→ **Text**
* Start *

- Original Playbill
- Original language: English
- Written by: Lillian Hellman
- Subject: The Hubbard family and their rise to prominence
- Genre: Drama
- Setting: Bowden, Alabama

Premiere
- Date: November 20, 1946
- Place: Fulton Theatre, New York City

= Another Part of the Forest =

Play written by Lillian Hellman

Another Part of the Forest is a 1946 play by Lillian Hellman, a prequel to her 1939 drama The Little Foxes.

==Plot synopsis==
Set in the fictional town of Bowden, Alabama, in June 1880, the plot focuses on the wealthy, ruthless, and innately evil Hubbard family and their rise to prominence. Patriarch Marcus Hubbard was born into poverty and toiled at menial labor while teaching himself Greek philosophy and the basics of business acumen. He ultimately made his fortune by exploiting his fellow Southerners during the American Civil War. He treats his good-hearted but slightly eccentric Bible-quoting wife Lavinia in a way designed to undermine both her self-confidence and sense of reality; she is no help to her children and wants nothing more than to join a religious retreat so she can expiate her sins.

* End *

→ **Work instructions**
1. According to the text on Another Part of the Forest, on what date and at which theater did the play premiere?
2. From the text on Another Part of the Forest, reproduce the passage starting at "Another Part of the Forest is" and ending at "expiate her sins.".
3. State whether each statement agrees with the text on Another Part of the Forest, and quote the words that decide it: (a) The story takes place in 1880. (b) Marcus Hubbard was born into a wealthy family. (c) Lavinia wishes to join a religious retreat.

→ **Supplied records**
* Start *

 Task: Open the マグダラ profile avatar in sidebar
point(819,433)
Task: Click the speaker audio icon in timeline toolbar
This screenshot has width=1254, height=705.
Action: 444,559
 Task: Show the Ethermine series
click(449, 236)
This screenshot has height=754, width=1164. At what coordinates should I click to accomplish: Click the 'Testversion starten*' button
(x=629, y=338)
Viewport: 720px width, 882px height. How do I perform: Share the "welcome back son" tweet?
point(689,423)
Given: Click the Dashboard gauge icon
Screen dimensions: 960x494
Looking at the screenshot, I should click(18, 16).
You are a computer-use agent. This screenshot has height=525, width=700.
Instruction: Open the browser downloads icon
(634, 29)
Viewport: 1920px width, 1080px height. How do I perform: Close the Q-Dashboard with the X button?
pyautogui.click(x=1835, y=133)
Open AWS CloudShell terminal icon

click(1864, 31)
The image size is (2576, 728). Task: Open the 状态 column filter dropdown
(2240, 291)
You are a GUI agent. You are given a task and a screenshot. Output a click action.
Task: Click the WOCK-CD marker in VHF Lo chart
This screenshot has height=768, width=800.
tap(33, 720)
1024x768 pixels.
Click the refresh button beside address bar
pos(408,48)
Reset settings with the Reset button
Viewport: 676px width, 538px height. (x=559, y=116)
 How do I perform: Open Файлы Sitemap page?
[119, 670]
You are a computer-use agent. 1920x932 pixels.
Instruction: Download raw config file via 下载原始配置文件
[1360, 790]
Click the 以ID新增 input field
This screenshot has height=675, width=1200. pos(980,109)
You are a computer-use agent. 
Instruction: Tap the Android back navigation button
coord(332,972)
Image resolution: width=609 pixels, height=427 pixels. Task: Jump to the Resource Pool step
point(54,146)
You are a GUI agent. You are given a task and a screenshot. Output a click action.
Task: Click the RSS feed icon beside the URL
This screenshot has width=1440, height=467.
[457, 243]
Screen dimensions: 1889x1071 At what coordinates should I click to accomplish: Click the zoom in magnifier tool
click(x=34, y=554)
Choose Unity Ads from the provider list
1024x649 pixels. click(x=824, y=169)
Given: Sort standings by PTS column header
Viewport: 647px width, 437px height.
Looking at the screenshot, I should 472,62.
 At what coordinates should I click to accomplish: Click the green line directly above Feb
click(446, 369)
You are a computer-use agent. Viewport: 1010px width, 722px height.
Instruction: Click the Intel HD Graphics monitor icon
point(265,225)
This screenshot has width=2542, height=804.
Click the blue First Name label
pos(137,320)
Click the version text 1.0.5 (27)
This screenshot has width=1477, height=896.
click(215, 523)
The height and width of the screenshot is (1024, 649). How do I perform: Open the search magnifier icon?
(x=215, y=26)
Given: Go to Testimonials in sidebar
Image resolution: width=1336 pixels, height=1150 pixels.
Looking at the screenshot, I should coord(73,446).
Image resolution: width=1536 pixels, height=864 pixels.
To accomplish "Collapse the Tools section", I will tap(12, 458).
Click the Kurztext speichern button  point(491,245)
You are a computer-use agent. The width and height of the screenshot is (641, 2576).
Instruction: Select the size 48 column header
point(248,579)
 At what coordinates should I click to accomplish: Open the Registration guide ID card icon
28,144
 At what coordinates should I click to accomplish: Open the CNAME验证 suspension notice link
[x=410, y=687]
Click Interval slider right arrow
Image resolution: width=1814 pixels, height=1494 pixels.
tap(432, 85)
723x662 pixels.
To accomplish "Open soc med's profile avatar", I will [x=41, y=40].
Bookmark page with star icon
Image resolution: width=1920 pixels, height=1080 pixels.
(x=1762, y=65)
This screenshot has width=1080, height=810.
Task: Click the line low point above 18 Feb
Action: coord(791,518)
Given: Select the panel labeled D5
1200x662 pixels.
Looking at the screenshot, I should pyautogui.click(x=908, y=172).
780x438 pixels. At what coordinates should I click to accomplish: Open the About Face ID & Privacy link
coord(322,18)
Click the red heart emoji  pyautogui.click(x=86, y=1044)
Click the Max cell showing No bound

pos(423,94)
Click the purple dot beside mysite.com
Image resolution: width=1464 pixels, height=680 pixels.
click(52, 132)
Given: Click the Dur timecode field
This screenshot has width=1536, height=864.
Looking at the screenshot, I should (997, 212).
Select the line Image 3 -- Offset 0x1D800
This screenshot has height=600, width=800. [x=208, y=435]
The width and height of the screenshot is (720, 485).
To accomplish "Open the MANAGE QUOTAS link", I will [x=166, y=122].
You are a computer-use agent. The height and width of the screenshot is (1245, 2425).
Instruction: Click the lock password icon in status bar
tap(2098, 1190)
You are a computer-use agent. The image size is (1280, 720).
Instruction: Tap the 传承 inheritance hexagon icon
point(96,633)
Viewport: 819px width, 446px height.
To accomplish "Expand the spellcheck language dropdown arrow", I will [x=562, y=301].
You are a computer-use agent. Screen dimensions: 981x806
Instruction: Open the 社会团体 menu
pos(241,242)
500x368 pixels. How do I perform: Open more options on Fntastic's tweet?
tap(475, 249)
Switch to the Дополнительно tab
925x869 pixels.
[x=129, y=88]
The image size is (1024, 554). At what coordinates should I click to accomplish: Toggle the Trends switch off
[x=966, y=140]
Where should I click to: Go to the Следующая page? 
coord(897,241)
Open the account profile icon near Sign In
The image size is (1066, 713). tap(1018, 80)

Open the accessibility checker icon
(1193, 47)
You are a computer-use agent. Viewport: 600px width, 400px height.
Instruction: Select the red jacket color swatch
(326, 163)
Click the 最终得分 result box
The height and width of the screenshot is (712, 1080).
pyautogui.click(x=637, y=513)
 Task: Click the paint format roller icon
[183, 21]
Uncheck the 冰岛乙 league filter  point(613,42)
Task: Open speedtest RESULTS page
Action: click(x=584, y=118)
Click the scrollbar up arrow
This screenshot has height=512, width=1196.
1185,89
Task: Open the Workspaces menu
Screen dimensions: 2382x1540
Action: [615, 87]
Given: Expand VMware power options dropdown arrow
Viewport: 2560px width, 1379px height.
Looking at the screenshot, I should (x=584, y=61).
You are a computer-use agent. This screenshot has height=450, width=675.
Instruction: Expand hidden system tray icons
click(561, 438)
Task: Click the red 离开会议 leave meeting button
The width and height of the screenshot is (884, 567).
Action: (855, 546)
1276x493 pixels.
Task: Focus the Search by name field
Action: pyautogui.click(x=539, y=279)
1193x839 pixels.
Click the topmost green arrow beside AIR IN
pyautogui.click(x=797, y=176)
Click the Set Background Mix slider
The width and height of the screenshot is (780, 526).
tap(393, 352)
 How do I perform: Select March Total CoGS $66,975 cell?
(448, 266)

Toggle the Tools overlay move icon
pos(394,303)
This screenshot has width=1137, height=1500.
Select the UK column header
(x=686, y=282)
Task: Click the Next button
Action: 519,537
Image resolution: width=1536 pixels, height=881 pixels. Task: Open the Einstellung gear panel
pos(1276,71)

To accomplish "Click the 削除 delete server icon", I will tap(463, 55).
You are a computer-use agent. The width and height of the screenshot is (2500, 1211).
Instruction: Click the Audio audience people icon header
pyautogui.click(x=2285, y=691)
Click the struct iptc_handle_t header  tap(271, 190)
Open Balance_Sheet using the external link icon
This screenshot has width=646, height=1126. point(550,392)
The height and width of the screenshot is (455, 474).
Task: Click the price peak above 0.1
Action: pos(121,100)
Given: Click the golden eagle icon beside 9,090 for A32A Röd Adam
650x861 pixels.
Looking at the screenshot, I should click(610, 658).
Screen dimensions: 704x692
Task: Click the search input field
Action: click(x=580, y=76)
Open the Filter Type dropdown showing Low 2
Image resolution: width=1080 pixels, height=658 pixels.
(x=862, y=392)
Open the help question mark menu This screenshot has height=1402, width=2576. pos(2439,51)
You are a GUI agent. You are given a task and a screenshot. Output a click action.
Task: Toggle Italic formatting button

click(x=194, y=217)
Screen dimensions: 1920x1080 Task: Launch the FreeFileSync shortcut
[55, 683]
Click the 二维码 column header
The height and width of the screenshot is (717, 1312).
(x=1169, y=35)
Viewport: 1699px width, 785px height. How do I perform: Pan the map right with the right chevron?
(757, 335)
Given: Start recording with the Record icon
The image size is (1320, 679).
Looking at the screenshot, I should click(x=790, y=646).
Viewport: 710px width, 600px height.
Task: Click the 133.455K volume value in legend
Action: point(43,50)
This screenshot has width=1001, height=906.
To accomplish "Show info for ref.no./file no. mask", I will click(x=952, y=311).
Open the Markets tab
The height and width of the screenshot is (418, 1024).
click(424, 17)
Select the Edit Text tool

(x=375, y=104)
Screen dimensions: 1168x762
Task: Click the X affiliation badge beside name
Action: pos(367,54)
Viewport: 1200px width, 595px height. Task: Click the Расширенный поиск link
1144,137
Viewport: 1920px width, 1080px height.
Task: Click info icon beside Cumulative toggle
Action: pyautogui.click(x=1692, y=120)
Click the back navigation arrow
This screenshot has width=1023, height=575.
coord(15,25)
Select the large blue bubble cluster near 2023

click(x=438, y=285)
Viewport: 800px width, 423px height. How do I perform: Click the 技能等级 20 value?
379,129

* End *

→ **Outputs**
1. November 20, 1946, at the Fulton Theatre in New York City.

2.
Another Part of the Forest is a 1946 play by Lillian Hellman, a prequel to her 1939 drama The Little Foxes.

==Plot synopsis==
Set in the fictional town of Bowden, Alabama, in June 1880, the plot focuses on the wealthy, ruthless, and innately evil Hubbard family and their rise to prominence. Patriarch Marcus Hubbard was born into poverty and toiled at menial labor while teaching himself Greek philosophy and the basics of business acumen. He ultimately made his fortune by exploiting his fellow Southerners during the American Civil War. He treats his good-hearted but slightly eccentric Bible-quoting wife Lavinia in a way designed to undermine both her self-confidence and sense of reality; she is no help to her children and wants nothing more than to join a religious retreat so she can expiate her sins.

3.
(a) Yes: "in June 1880"
(b) No: "Patriarch Marcus Hubbard was born into poverty"
(c) Yes: "wants nothing more than to join a religious retreat"